Madame's birthday...

It was Madame's birthday yesterday, so it was time for something special for dinner. Rex's Seafood had some lovely red snapper fillets, so Snapper en papillote came to mind. However, that while visually appealing can be a bit dull, so what to jazz it up with? The plums in the store looked nice, and their sweetness would do good things for the fish - at least I hoped so. That turned out to be a good guess! The sweetness of the plums and the tartness of the lemons really served to coax out the gentle flavors from the fish - without overpowering it.

All in all a very successful dinner.

Red snapper en papillote with plums
Ingredients (for 2 people)
1 cup cooked couscous
2 red snapper fillets (6-8 oz each) (160-200gm each)
1 lemon, thinly sliced
2 red plums each cut into 16 thin wedges
1/2 of a sweet onion cut sliced thinly
1 large bunch of straight leaf parsley
3 T dry white wine.


Preheat the oven to 400F

Cut 2 sheets of parchment paper into heart shapes. Divide the couscous equally between them and lay on one lobe of the heart as a bed for the fish. Lay one fish fillet, skin side down, on each couscous bed. Season the fish very lightly with salt and finely ground pepper. Cover each fillet with the sliced lemons. Tuck the plum slices under the edges of the couscous to hold them in place. Cover the lemons and fish with the parsley and onions. Pour the white wine over the top of the onions/parsley/fish and fold the parchment over, sealing the edges to make a bag.

Bake the bags on the center rack of the 400 degree oven for about 15-16 minutes. Don't worry - it will be cooked. If the fillets are very thin, then 14 minutes will suffice.

Serve with steam fried baby eggplant (aubergines) - recipe follows. The steam fried method of cooking the eggplant preserves (to some extent) their lovely purple. It also softens the skins a little and makes them less chewy.

Steam fried baby eggplant

8 baby eggplant (each weighing about 2 oz/55 gm)
4T olive oil (not extra virgin, divided use)
1/2 cup water
Left over lemon slices from previous recipe - especially the ends.


Slice the eggplants longitudinally and brush the cut sides only with 1/2 of the oil. Sprinkle liberally with salt and pepper. Heat the remaining oil in a large skillet. When almost smoking, place the eggplant into the hot pan, cut side down. Turn the heat to medium and continue to cook until the bottoms of the egg plant are lightly browned. You will see the eggplant turning soft up the sides while this is happening. Probably around 5 minutes.

Cover the eggplants with the lemon slices, add 1/2 cup of water to the pan, and cover the panimmediately. Allow the egg plants to braise for a further 5 or so minutes until soft.

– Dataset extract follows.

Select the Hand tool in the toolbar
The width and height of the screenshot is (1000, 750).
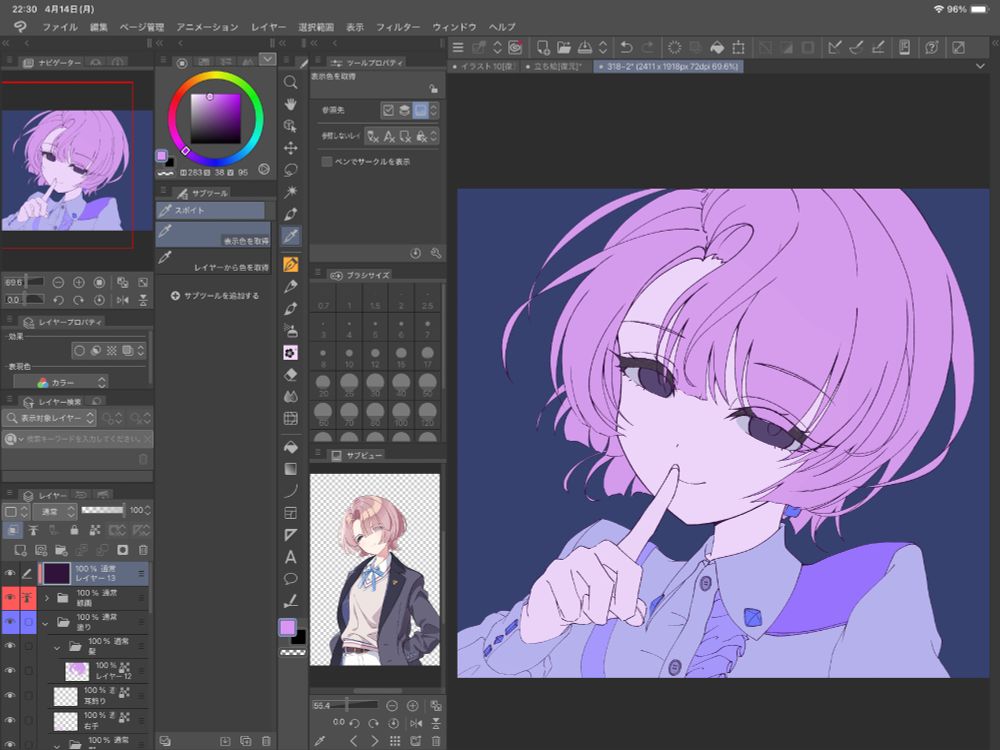(291, 104)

Place a pouch of fish on each plate, and arrange the eggplants decoratively at the edge of the plate. Cut the pouch with sharp scissors at the table, to allow the steam to escape.

This goes especially well with a crisp, dry white. We served a Sancerre, but any dry crisp white would work. I would not serve a New Zealand Sauvignon Blanc because they tend to be too grassy.